Seit über 30 Jahren betreibe ich nun Modellsegelflug am Hang. Die ersten Hänge habe ich im Siebengebirge bevölkert, bin dann oft in die Eifel gefahren und treibe mich ab und an auch im süddeutschen Raum und in Frankreich in den Vogesen rum.
Dank der vielen Aufenthalte in den Vogesen habe ich enge Freundschaften mit Modellfliegern aus dem Raum Colmar geschlossen.

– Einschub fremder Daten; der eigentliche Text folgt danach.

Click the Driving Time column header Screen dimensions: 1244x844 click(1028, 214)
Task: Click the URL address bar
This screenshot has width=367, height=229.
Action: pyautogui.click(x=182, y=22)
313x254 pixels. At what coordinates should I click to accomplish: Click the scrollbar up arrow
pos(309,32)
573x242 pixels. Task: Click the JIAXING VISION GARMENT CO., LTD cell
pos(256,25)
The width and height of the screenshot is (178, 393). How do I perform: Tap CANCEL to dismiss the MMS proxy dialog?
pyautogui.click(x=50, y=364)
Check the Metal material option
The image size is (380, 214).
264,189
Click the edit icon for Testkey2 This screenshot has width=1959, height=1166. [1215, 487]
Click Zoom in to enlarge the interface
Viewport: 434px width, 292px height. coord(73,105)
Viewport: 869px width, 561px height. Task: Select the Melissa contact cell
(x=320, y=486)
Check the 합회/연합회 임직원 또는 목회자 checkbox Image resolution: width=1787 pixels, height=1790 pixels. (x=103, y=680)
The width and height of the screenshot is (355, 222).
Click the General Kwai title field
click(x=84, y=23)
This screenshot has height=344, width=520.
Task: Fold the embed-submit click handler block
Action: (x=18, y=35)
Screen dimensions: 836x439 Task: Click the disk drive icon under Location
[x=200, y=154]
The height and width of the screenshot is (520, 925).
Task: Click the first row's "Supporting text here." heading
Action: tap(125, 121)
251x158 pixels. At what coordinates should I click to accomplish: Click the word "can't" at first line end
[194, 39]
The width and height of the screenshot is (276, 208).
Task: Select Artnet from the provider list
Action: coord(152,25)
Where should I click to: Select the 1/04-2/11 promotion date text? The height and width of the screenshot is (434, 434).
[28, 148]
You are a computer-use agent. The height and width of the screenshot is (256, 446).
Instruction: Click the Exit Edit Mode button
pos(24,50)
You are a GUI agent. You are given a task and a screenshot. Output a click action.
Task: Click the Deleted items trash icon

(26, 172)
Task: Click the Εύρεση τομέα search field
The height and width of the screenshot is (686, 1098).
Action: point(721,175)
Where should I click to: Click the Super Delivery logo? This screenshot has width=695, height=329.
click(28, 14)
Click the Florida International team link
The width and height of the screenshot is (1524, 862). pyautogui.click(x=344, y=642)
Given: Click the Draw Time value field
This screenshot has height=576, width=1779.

Entweder lag es an der guten Luft in den Vogesen oder aber wir hatten abends zu viel Zeit als wir von unseren Ideen geträumt haben. Ab und zu machten wir von Colmar aus Abstecher in die Schweiz zum Hahnenmoospass und zum Einkaufen beim Kindler in Niederbipp . Beim Kindler konnten wir damals auf drei Etagen eine Unmenge von Modellrümpfen und Tragflächen begutachten. Aber ich habe nie das gefunden, was meinen Wünschen entsprach. Es sollte ein Kunstflugsegler sein. Spannweite zwischen 4 und 5 m. Gute Transporteigenschaften stellte ich mir vor und es sollte ein richtiger Klotz und Hingucker sein. Der musste auch nicht jedem Geschmack und jeder Mode entsprechen, eventuell durfte es sogar ein Unikat sein.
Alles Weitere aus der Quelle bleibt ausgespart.